Records supplied.

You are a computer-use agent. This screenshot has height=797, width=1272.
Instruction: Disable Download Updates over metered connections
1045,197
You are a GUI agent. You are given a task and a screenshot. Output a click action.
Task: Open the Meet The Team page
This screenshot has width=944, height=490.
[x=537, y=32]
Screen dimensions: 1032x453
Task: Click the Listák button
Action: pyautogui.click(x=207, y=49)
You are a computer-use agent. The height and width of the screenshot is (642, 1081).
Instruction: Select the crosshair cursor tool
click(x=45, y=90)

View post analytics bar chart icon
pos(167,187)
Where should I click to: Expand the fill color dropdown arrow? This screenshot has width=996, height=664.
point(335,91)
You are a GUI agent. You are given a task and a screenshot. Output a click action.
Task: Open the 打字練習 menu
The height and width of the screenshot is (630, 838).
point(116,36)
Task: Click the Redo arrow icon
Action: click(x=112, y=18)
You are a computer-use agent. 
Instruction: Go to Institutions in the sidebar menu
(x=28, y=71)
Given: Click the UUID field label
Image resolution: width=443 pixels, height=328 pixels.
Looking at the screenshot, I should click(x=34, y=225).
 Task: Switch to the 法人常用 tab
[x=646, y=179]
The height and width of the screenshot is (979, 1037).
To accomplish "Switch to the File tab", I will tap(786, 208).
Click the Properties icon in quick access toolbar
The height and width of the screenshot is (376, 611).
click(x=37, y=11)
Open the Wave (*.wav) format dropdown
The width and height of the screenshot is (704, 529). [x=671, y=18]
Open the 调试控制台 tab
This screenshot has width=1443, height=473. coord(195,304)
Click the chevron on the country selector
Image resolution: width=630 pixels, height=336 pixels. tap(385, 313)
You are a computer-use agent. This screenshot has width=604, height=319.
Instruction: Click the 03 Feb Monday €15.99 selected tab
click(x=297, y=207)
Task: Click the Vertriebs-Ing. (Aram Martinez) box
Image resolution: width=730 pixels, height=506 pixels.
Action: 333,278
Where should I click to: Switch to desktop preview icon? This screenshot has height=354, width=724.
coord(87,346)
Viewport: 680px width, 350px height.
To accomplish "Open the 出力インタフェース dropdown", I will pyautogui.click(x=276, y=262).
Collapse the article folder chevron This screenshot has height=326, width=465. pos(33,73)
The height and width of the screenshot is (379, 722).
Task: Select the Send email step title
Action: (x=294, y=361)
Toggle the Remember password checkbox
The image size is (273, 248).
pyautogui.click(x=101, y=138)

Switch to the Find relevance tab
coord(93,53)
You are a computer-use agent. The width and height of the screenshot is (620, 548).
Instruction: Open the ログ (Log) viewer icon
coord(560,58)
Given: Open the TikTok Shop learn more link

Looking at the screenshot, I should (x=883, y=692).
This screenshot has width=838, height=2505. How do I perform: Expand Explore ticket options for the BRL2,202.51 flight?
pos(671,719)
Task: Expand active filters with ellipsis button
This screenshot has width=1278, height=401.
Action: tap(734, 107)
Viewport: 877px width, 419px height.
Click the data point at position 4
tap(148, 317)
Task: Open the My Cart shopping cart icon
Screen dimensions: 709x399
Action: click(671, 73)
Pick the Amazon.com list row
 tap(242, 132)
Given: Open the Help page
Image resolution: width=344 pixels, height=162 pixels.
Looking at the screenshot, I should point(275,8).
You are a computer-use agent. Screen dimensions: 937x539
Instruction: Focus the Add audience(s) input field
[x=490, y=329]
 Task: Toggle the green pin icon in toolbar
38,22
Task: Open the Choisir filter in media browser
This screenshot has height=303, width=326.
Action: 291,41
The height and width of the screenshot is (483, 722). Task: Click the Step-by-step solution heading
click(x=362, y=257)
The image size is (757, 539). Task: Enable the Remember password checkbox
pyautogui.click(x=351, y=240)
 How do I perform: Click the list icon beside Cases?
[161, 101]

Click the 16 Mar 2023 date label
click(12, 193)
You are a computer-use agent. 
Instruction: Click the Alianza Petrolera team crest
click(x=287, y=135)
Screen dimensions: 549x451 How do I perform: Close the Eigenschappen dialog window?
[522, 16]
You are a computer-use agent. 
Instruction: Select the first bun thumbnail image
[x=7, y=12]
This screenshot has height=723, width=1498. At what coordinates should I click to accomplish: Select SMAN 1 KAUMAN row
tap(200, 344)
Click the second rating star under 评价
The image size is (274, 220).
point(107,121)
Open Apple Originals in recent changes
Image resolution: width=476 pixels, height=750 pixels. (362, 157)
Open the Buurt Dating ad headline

Description of the task.
If a line of the material contains the word "Viewport", pick it out and copy it.

Final answer.
Viewport: 680px width, 350px height.
Viewport: 877px width, 419px height.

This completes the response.